Text provided:
As we were going to press, we learned that the club had taken on a new head greenkeeper, Ben Scrivener (26) who, after leaving Writtle College in 2003, joined as assistant greenkeeper at Benton Hall Golf Club. He worked his way through the ranks to become acting course manager. Ben says he is very excited by what is happening at New Malton and is looking forward to the challenge.
Paul Stevenson and his co-directors took over the course at New Malton, which was in generally poor condition, in August 2009, and this coincided with John Deere introducing its new range of hybrid walk-behind and ride-on greens and fairway mowers. As a result, the club bought the first 8000e E-Cut lightweight three-wheeled fairway mower sold in the UK, as well as a 220e walk-behind greens mower and a 2500e triplex greens mower, on a five-year John Deere Credit lease package from local dealer A J & R Scambler & Sons at Bourn in Cambridgeshire.
"Reduced fuel consumption is a major feature of these new mowers for me," says Paul. "If I can eventually convert them to use biofuels, this will make them even more eco-friendly, with even lower emissions. When you're running a golf course equipment fleet, fuel and emissions savings are a significant factor, and we're aiming to make considerable savings in these areas."
"I believe John Deere mowers are the best on the market," he adds. "In particular, the new 220e walk-behind mower is a big improvement on previous models, with its floating head. The 8000e fairway mower, equipped with grass boxes, is also a very versatile machine - because of its manoeuvrability, we can use it on the tee boxes as well as on the fairways, as it cuts more quickly than a triple mower. We're quite excited about this new machine and what it can achieve for us on this course."

Problem statement: Using the golf course article, list each mower the New Malton club bought. The data after this plays no part in what is asked here.

Supplied data:
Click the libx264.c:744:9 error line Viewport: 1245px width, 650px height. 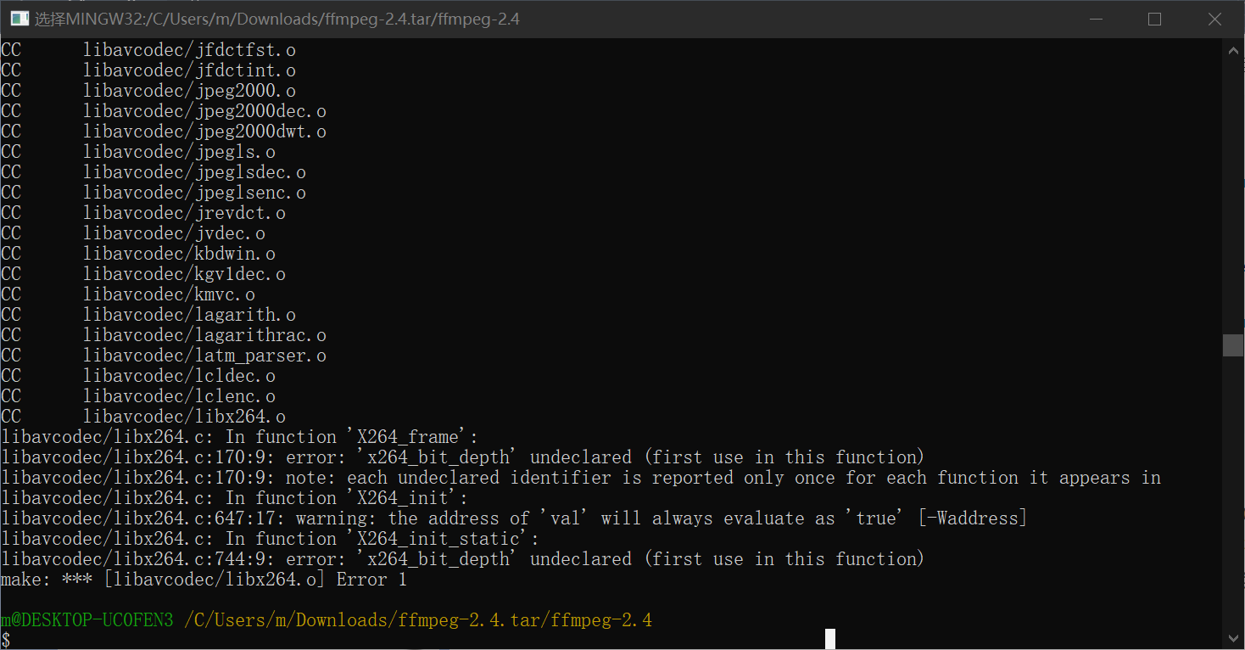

Reply to the exercise:
- 8000e E-Cut lightweight three-wheeled fairway mower
- 220e walk-behind greens mower
- 2500e triplex greens mower